(ARTICLE)
===

Why the God comeback

Everywhere I look, I am seeing God. God on the telly, God on the news, God on leaflets, God in the city centre. God has certainly made a comeback after semi-retirement, hasn’t He?

I am a vulgar modernist, and I look at all this with slight dread. The light is going back into the box. Or are the modern sciences to blame, with their pseudo-claims to have all the answers?

Depends where you live. Outside america, religion is certainly in the media, but not in a supportive sense.

As far as I’m aware, secularism and atheism continues to advance in the developed world, except for the vatican, portugal and the good ole usa.

Where did you hear that?

God never went away, remember that Nietzsche had a madman claim that God is dead, and he was being metaphorical anyway…

Clearly there is a spirit which recognises that science isn’t all that it’s cracked up to be and that our hopes for a rational scientific utopia are ill-founded. But I don’t think that religion ever ‘went away’ - only those seeking to say ‘X is the new religion’ tend to believe that claim.

===

(DATA SECTION)
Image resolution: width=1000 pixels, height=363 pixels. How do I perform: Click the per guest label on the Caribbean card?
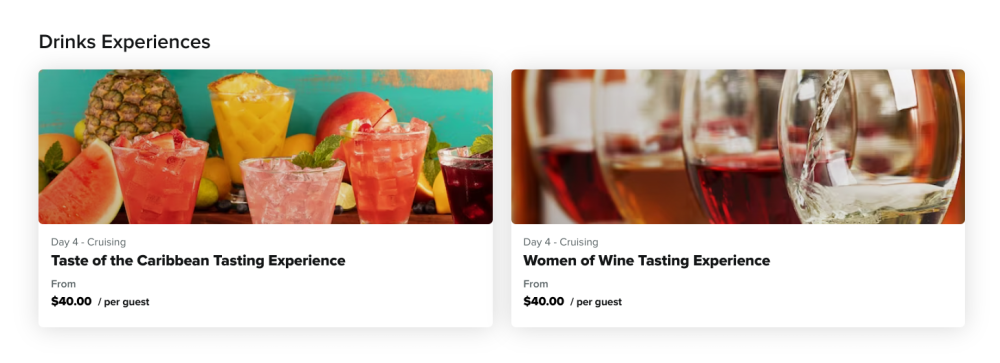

===

(CHALLENGE) In the thread on God's comeback, who is said to have had a madman claim that God is dead?

(THE RESULT) Nietzsche